Exploring the Latino Metropolis: A Brief Urban Cultural History of US Latinos

Demographics & Introductions

Welcome to New York City, the most diverse, eclectic metropolis in the United States. 

New York City has always been a multi-ethnic city. Throughout many different waves of immigration, New York has often been the center of change. Unlike other cities, such as Miami or Los Angeles where Latinos have long been influential, New York is the latest  to see a transformation in ethnic makeup, with Latinos now constituting nearly 30 percent of the population. 

According to the 2014 Census Bureau Data, of the nearly 8,355,000 residents of New York City proper, 2,407,000 are Hispanic or Latino. This does not include the surrounding areas, such as Jersey City, Newark, Long Island, and Westchester. 
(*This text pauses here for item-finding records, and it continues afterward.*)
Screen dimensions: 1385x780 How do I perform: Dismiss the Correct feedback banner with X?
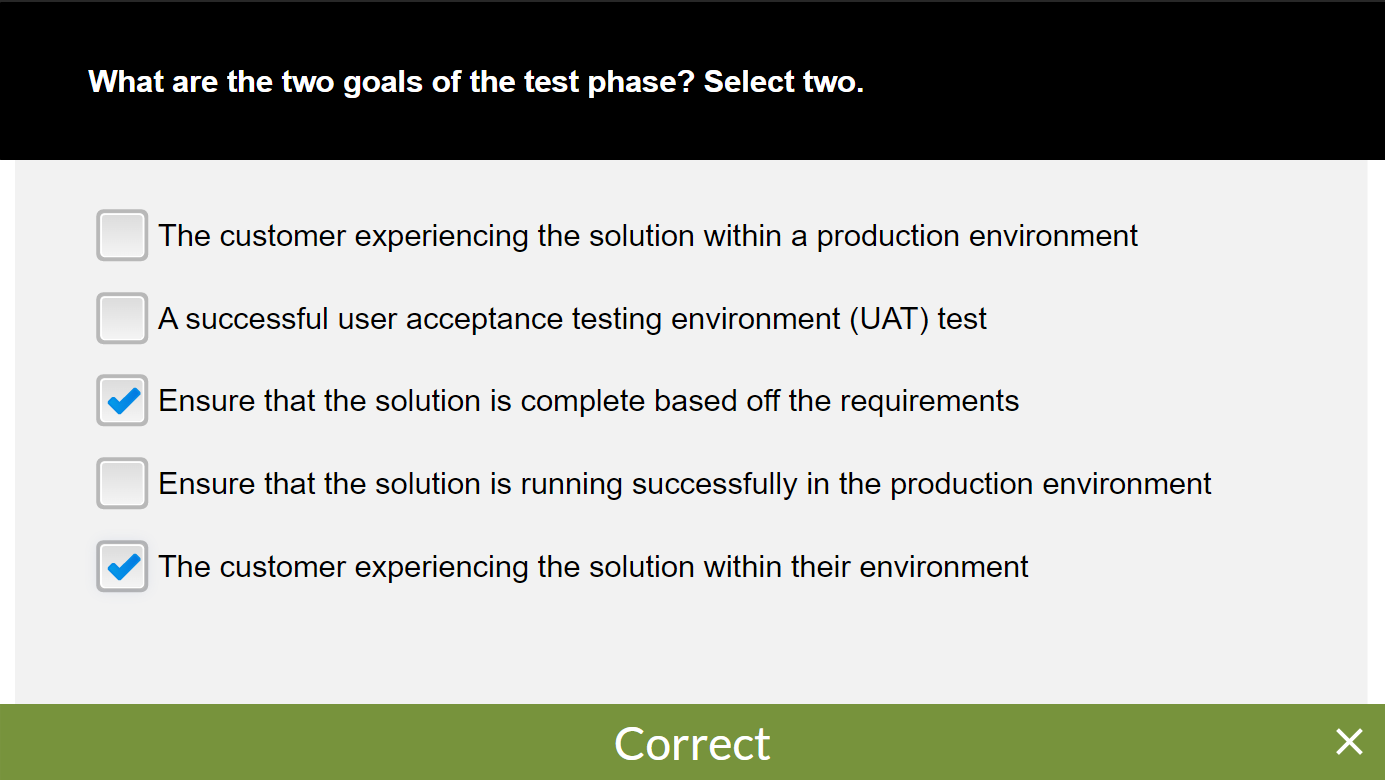click(x=1349, y=742)
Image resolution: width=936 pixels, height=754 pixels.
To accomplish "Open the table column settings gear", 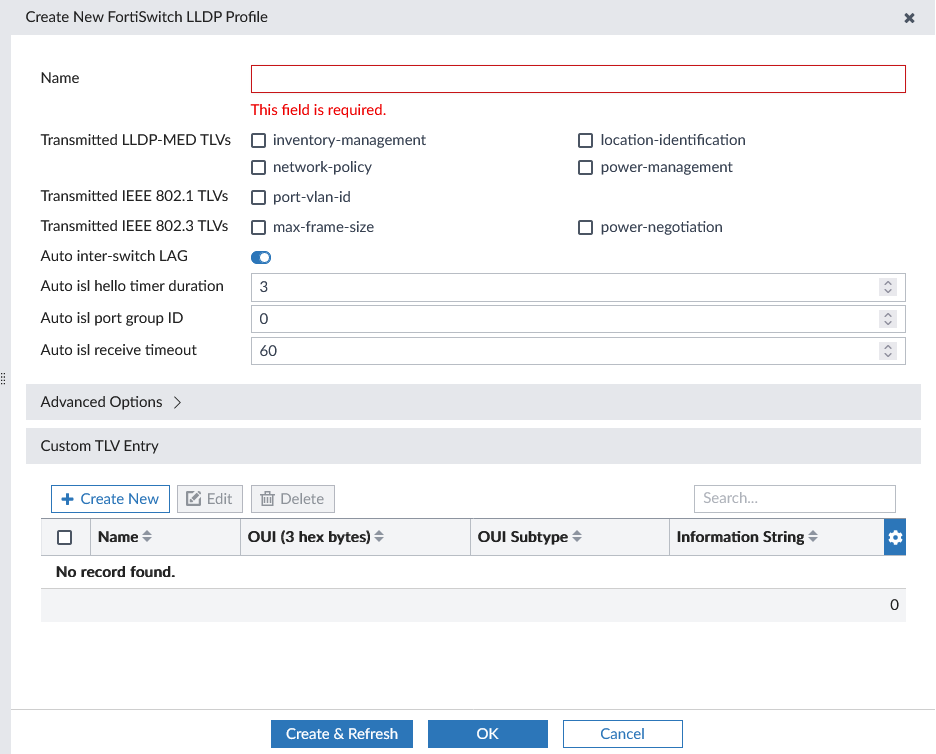I will click(894, 537).
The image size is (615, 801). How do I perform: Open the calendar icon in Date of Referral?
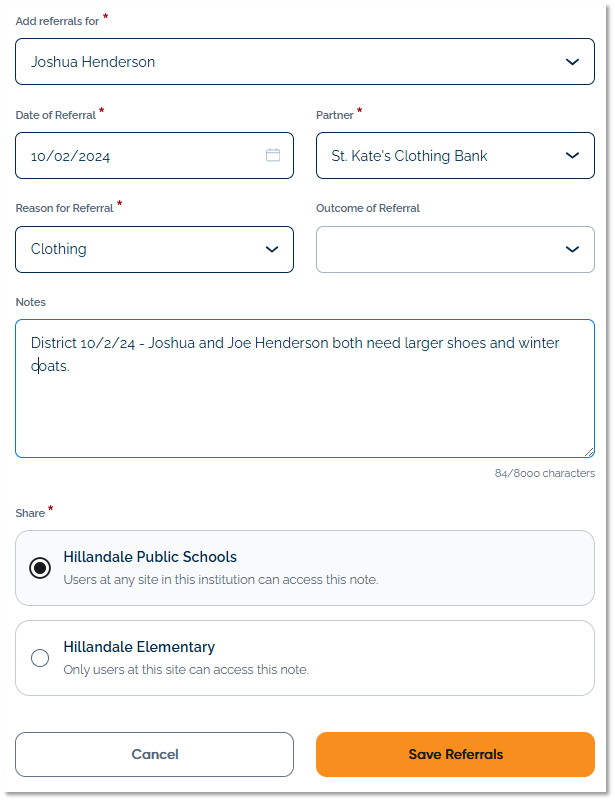[273, 155]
In further breakdowns of the data it is understood that 3.9 percent of the overall population is Mexican, 8.8 percent Puerto Rican, 0.5 percent Cuban, and 15.6 percent "Other Hispanic or Latino," which includes a large Dominican population, among others. Interestingly, Miami has a similar percentage of Latinos, but the majority are Cuban. The same is true of Mexican-Americans in Los Angeles. New York's Latino community is far more heterogeneous, creating a unique environment for ethnic identity and expression.

With such a heavy influence, Latinos continue to transform and shape the social, political, and economic center that is New York.